(Collected data)
▬▬▬▬▬▬

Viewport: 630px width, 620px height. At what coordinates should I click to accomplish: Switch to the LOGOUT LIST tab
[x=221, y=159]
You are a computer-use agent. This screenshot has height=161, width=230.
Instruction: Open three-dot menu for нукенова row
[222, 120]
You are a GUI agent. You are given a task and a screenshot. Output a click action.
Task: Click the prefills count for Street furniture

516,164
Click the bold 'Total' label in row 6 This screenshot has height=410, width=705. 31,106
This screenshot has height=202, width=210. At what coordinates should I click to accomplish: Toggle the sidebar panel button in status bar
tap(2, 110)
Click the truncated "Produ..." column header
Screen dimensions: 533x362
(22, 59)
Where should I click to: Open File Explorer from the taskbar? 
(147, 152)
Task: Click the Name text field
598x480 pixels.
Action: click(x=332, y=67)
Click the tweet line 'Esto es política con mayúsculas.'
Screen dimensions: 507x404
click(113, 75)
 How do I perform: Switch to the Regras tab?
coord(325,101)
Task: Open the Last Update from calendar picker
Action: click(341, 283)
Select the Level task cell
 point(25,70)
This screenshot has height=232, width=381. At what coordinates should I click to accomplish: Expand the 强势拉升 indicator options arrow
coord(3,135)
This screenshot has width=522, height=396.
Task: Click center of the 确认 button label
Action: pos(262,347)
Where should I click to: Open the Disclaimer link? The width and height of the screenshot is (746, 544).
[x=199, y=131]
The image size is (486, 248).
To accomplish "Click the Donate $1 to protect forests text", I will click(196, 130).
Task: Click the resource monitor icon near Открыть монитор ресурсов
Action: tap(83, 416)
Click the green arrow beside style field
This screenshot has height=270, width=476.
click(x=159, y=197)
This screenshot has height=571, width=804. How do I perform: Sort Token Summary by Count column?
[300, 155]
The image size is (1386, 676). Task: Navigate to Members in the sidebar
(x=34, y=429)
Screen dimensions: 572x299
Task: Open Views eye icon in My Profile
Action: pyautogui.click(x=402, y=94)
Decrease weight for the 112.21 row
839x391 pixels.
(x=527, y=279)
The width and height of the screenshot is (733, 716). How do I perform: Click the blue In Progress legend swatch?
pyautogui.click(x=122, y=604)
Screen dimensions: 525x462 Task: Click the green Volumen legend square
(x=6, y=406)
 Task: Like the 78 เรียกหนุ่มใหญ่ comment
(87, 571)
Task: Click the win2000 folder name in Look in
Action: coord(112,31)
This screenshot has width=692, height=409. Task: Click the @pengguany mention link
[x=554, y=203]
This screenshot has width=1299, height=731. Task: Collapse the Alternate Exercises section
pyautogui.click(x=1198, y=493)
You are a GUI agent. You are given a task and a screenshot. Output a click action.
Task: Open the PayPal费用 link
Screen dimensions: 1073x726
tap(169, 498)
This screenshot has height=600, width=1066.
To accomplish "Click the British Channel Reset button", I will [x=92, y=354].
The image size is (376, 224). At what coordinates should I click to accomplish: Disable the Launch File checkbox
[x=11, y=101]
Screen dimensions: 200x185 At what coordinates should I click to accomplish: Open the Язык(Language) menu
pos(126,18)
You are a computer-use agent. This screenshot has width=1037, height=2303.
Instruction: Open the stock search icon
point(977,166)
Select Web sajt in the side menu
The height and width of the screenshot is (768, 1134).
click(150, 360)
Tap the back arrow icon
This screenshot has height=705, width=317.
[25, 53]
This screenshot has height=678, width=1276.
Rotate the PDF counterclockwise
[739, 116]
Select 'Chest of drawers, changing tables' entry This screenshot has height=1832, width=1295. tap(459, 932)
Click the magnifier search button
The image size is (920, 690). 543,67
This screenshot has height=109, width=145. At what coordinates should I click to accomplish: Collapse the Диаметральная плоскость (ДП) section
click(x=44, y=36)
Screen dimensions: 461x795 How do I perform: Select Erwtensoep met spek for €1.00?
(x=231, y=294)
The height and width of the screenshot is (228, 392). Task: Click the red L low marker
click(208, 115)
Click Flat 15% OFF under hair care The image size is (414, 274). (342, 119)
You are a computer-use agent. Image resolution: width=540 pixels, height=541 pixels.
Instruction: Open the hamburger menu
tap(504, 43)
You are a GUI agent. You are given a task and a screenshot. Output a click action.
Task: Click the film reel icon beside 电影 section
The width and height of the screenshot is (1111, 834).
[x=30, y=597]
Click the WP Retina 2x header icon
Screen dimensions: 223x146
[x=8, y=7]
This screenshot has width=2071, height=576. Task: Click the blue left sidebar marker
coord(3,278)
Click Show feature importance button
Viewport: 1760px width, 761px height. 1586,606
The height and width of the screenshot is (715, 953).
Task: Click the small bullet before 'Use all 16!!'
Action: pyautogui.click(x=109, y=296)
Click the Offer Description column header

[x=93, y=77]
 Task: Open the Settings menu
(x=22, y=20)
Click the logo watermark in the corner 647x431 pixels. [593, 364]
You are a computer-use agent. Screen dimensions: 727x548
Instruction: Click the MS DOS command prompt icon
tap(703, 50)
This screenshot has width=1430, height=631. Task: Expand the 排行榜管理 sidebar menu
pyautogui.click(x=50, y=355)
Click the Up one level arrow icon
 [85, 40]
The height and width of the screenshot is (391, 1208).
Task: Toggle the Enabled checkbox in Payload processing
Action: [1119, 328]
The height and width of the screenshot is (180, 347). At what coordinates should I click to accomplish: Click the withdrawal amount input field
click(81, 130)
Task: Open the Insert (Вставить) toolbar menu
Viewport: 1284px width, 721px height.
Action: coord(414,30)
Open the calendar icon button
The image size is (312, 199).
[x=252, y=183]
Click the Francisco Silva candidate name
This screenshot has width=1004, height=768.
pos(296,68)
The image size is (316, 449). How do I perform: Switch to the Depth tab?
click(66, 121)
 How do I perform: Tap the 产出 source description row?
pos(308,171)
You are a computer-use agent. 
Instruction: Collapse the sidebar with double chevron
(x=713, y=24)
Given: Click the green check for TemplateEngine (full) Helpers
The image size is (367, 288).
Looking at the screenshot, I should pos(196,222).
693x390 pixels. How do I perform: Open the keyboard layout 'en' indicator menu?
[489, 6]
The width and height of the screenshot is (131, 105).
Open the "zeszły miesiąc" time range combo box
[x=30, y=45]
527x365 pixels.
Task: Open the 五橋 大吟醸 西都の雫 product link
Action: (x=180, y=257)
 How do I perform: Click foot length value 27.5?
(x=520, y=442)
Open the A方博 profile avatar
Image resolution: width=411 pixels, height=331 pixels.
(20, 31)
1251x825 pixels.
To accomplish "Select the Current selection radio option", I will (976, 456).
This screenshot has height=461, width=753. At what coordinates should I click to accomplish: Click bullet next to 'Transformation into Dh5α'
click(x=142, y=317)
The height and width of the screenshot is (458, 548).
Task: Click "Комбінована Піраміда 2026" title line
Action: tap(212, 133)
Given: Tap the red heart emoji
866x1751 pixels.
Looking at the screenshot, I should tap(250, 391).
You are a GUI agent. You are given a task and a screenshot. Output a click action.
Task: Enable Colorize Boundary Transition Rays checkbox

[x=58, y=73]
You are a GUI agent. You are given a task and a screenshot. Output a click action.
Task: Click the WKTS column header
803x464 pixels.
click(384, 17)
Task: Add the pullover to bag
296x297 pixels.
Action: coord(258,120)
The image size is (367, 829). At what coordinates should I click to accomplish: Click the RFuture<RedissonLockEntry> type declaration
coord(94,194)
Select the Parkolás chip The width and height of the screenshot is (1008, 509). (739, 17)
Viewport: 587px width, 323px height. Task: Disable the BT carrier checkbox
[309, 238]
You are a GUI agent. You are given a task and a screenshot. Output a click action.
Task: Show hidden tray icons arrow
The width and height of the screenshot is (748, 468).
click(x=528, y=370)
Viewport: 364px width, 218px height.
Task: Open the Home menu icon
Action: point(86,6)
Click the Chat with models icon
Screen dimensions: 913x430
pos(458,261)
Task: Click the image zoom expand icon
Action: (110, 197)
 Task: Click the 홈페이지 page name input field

▬▬▬▬▬▬

## [Exercise objective]
What you return must be the lines above that run from the line with "The image size is (316, 449)." to the line with "1251x825 pixels.", inclusive, each copied exactly.

## [Exercise output]
The image size is (316, 449). How do I perform: Switch to the Depth tab?
click(66, 121)
 How do I perform: Tap the 产出 source description row?
pos(308,171)
You are a computer-use agent. 
Instruction: Collapse the sidebar with double chevron
(x=713, y=24)
Given: Click the green check for TemplateEngine (full) Helpers
The image size is (367, 288).
Looking at the screenshot, I should pos(196,222).
693x390 pixels. How do I perform: Open the keyboard layout 'en' indicator menu?
[489, 6]
The width and height of the screenshot is (131, 105).
Open the "zeszły miesiąc" time range combo box
[x=30, y=45]
527x365 pixels.
Task: Open the 五橋 大吟醸 西都の雫 product link
Action: (x=180, y=257)
 How do I perform: Click foot length value 27.5?
(x=520, y=442)
Open the A方博 profile avatar
Image resolution: width=411 pixels, height=331 pixels.
(20, 31)
1251x825 pixels.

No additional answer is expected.